Bernward Zeller, Anne Grete Bechensteen About the authors

In Journal no. 21/2010, Ghanima et al. (1) presented an excellent overview of immunological thrombocytopenia. The article concentrated mainly on the findings in adults. Immunological thrombocytopenia is also an important condition in children. We would like to focus on some specific aspects of clinical conditions in this age group.

The incidence in children under 15 years is higher than in adults and is 4 – 5/100 000. The age distribution has an obvious peak in the group 1 – 6 years, and it is these children who represent typical post-infectious immunological thrombocytopenia with a short «mild» course and few clinical problems (2). In older children and adolescents the clinical symptoms are more like those seen in adults, and the course more often becomes chronic. The most important factor predicting a chronic development is bleeding symptoms that have lasted for more than 14 days before the diagnosis is made (3).
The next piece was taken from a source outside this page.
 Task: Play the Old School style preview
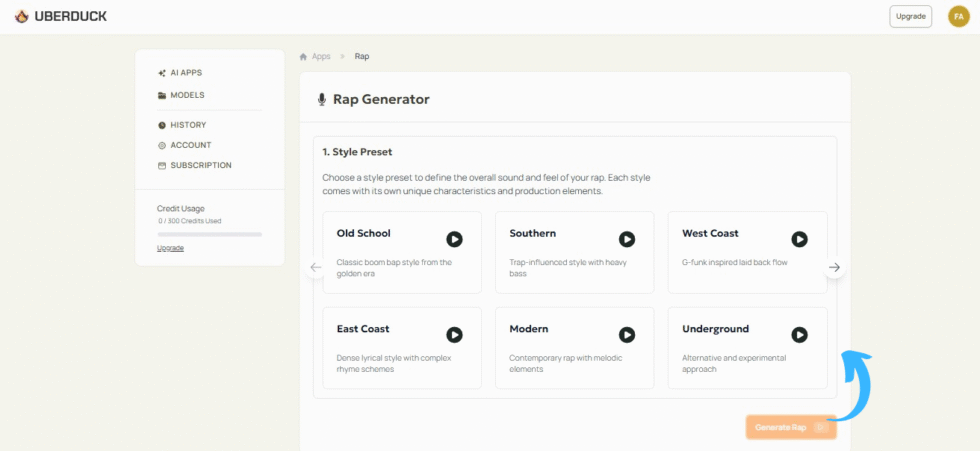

The treatment guidelines for children emphasize that most patients will not need medication, almost regardless of the platelet count. The exceptions are serious haemorrhages and ongoing bleeding in the mucous membranes (4). When treatment is indicated, most authorities in Nordic countries regard intravenous immunoglobulin as the first choice. The advantage of this is more rapid increase in the platelet count, but, as pointed out by Ghanima et al., this treatment has considerable side-effects (1). Oral steroid therapy is a good alternative, but a bone marrow check is mandatory in children before starting steroids, as this treatment may mask acute leukaemia, which occurs in the same age group. Steroid treatment for more than 2 – 3 weeks is contraindicated because of the risk of inhibition of growth in children.

In chronic immunological thrombocytopenia (about 25 % have thrombocytopenia for more than six months), Rituximab is often tried before possibly deciding on splenectomy. Splenectomy has a success rate of about 80 % in children. It should usually not be carried out before some years’ observation, as spontaneous remission is not unusual, even after many years. The new thrombopoietin receptor agonists have not yet been approved for use in children, but the first study in children has shown promising results (5), and several studies are currently underway.